2016 Graduation: Sunnyside High student lives big, dreams bigger

By
Published:

SUNNYSIDE — The list is long: cheer team (captain this school year), track and field, Latino Culture Club (president this year), Pep Club (vice president this year), Student Leadership Program, Key Club, National Honor Society, Associated Student Body treasurer.

Still, as she prepares to graduate from Sunnyside High School, Yazaret Villafana wishes she could have done more in high school.

Her obvious skill at juggling multiple scholastic and social responsibilities will come in handy when Yaz, as friends call her, begins classes this fall at the University of Washington. She plans to major in finance and hopes to work for a large international firm such as Apple or Intel.

No small ambitions here, but that’s never been the case with Villafana, who’s in the top 2 percent of her class. She’s the first in her family to graduate from high school, let alone think about going to college, she said.

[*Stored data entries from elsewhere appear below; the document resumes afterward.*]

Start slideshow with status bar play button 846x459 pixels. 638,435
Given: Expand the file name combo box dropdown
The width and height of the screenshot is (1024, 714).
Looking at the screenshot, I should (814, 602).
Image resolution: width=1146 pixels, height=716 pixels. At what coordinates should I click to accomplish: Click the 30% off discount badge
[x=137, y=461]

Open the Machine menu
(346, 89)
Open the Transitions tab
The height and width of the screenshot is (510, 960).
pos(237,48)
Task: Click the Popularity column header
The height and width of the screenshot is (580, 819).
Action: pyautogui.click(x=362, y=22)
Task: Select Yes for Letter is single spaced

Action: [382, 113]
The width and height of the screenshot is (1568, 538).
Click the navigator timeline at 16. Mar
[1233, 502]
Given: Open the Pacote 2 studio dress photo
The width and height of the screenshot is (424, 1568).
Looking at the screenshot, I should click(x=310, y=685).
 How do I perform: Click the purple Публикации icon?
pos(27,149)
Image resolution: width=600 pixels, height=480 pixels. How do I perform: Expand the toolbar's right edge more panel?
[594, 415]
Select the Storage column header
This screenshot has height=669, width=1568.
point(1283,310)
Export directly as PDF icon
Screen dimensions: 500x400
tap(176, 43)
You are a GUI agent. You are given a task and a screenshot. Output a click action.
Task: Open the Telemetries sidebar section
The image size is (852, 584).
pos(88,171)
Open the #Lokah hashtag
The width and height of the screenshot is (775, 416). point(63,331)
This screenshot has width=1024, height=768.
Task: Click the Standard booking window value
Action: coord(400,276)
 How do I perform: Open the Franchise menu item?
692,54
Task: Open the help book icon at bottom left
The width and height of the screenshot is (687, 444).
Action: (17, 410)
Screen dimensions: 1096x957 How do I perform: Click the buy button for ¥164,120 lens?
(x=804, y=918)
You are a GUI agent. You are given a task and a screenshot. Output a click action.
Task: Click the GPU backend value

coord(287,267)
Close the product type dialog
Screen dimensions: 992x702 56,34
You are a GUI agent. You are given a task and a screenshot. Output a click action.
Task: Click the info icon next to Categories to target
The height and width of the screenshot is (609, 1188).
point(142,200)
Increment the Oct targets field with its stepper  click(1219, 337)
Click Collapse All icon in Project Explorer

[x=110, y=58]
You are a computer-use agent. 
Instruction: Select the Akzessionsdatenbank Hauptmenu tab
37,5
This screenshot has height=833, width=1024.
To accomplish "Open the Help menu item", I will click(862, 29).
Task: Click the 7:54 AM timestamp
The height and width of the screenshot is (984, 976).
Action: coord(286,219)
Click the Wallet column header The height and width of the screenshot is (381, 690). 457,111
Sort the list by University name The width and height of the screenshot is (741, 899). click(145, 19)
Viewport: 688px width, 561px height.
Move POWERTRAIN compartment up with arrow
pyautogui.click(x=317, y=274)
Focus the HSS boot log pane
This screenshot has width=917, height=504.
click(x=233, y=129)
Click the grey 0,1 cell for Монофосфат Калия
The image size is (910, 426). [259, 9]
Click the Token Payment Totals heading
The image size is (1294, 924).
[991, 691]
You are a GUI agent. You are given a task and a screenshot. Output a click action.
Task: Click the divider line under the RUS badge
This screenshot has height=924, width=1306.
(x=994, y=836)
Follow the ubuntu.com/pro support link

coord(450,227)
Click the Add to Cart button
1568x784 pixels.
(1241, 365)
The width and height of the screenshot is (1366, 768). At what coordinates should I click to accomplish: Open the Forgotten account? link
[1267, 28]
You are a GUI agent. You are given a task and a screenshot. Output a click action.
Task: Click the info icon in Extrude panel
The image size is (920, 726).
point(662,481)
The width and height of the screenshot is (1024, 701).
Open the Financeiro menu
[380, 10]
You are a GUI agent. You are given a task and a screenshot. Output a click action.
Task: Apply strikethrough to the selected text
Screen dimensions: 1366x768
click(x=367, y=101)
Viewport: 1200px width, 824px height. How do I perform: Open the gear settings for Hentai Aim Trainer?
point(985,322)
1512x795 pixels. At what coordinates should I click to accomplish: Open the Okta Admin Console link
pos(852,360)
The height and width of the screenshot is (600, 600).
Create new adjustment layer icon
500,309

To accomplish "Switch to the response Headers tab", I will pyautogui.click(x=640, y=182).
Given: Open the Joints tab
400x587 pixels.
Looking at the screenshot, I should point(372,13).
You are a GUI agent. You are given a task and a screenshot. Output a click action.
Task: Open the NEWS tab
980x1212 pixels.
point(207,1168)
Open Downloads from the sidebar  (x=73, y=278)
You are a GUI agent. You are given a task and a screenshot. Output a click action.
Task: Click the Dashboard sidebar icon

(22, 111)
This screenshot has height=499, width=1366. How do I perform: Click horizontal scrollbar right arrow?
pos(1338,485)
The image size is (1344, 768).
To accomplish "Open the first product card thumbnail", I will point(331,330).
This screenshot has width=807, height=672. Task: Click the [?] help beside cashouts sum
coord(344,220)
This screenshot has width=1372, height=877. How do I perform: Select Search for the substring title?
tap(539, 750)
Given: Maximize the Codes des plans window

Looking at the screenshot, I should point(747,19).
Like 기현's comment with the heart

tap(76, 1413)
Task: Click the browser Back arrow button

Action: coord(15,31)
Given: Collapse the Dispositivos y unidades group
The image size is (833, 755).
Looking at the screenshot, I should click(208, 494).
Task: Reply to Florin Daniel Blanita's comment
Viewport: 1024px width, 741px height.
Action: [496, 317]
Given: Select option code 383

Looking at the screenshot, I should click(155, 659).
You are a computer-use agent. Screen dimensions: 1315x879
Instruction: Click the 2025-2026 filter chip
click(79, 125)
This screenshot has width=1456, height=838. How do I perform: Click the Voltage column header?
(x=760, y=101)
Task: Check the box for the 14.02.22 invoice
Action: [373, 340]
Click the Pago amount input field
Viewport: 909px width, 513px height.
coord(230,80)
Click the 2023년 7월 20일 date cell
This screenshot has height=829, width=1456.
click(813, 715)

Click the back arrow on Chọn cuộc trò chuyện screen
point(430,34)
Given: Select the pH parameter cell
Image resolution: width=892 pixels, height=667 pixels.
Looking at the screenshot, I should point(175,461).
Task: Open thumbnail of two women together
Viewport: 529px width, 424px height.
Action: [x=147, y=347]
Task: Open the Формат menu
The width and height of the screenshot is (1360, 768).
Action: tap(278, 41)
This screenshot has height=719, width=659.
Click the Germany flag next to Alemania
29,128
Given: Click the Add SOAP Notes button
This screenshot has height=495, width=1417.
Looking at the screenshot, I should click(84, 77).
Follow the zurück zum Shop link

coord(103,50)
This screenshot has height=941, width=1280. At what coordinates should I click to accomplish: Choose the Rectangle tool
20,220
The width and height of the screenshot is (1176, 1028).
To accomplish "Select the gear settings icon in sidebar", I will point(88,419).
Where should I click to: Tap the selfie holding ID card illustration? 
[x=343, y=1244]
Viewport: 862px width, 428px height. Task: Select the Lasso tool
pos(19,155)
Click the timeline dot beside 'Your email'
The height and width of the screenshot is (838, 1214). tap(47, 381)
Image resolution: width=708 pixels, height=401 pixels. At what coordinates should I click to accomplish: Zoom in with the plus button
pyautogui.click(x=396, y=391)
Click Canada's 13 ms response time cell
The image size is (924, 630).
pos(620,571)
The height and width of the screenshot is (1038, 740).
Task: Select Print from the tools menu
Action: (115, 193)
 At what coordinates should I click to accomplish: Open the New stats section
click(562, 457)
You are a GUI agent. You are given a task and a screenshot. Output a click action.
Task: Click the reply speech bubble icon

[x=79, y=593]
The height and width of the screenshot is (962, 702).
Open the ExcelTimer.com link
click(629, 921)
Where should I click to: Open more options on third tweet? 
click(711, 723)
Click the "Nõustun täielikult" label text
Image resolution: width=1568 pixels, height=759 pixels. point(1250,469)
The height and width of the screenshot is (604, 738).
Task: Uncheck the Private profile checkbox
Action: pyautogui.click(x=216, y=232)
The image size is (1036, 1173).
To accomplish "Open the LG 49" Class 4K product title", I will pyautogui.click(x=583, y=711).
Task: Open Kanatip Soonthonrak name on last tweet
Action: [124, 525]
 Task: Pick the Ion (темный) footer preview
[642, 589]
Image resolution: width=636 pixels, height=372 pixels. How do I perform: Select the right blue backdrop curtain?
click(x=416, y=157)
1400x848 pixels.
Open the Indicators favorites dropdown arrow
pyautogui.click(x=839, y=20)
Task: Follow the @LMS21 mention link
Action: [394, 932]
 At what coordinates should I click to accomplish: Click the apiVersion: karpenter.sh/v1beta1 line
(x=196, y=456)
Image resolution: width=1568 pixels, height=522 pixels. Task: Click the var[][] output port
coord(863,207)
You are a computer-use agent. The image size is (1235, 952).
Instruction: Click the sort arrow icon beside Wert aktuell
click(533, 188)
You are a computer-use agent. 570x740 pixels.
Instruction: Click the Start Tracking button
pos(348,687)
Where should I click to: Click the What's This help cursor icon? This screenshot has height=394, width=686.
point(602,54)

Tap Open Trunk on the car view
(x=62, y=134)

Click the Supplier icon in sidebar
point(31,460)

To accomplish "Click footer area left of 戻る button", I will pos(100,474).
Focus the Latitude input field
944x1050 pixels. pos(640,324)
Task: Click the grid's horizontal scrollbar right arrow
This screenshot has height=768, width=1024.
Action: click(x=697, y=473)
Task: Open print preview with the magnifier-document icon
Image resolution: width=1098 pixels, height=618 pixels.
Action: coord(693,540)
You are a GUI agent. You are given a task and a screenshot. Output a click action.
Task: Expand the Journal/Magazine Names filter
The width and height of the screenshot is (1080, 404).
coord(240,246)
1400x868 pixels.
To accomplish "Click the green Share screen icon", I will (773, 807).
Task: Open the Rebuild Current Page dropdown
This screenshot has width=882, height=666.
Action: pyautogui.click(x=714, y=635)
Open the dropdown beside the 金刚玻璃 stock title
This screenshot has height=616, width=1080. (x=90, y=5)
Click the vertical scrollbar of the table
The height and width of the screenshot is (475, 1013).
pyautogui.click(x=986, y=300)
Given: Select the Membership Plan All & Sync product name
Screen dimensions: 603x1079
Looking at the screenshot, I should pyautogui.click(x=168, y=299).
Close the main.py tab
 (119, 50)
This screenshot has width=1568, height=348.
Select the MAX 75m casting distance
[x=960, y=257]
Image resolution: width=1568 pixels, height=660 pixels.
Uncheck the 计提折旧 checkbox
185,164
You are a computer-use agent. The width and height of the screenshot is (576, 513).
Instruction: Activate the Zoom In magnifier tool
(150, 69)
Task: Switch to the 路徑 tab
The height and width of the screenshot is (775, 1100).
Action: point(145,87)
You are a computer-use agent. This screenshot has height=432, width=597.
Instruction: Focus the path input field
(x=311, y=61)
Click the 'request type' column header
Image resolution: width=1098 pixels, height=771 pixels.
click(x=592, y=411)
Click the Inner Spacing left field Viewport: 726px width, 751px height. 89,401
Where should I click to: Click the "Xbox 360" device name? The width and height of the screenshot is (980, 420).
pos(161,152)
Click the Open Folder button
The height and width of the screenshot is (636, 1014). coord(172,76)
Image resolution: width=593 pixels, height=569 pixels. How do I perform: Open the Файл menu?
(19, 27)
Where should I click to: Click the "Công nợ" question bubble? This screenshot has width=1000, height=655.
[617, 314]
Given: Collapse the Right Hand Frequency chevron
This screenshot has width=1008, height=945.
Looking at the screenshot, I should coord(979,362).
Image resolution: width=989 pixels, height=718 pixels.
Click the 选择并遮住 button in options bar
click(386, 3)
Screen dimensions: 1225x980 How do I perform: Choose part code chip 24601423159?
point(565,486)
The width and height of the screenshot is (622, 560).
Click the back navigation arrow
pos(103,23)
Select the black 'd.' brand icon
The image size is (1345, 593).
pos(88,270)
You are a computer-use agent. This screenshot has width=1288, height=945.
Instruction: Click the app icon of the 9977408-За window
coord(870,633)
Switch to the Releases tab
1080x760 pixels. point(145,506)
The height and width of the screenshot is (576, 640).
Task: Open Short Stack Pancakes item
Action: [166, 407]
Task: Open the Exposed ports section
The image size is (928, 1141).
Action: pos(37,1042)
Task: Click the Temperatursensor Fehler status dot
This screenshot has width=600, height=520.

Her mother, Maria Delgada, and father, Lorenzo Villafana Sr., are agricultural workers. Her sole older sibling, Lorenzo, dropped out of school in ninth grade, she said.

“My older brother would always be getting in trouble,” Villafana said. He is now 22 and works at a dairy.

But Yazaret Villafana, who was born in Toppenish, immersed herself in high school from the beginning.

“I came into high school with high standards,” she said.

She lives with her mother and stepfather, Israel Sagarnaga, and has three younger siblings: sisters Esmeralda, 14, and Yusleybi, 4, and brother Ever, 8.

Assistant Principal Dave Martinez said that from the time he met her, Villafana talked about being a Husky. She worked hard to reach that goal, taking advanced math as a freshman and broadening her student experience far beyond her studies.

“She was able to wrap herself in school,” Martinez said, noting that Villafana builds strong relationships.

Connections are big for Villafana — connections with her peers, with school staff, with members of her church and with residents of her city.

She’s in the youth group at St. Joseph Catholic Church and has helped with several food and clothing drives, receiving a community service award from the Sunnyside School District for her efforts.

Such a busy schedule is not easy for a young woman who enjoys reading in the little spare time that she has. Some school days, she arrives at 5 a.m. and leaves around 6 p.m. because of cheer practice, clubs and other commitments before and after school.

“Mr. Martinez says I’m here longer than he is,” Villafana said.

And both she and Martinez stressed that her story is not unique among Sunnyside High School students. Others whose parents did not graduate from high school or attend college have set lofty goals for themselves. Like Villafana, other children of agricultural workers have reached their goals and have reason to be proud, even as they hope to achieve more.

“We have lots of kids that do that and are able to deal with adversity and be super involved,” Villafana said.

Her success, she said, is thanks to the help of a “whole lot of people.”

“A big part of it was meeting the people I did,” Villafana said, specifically mentioning Martinez; cheer coach Alejandra Bobadilla; Maribel Madrigal-Mendez, the migrant graduation specialist and Latino Club adviser; and John Lobbestael. He’s been her math teacher except for AP calculus, she said.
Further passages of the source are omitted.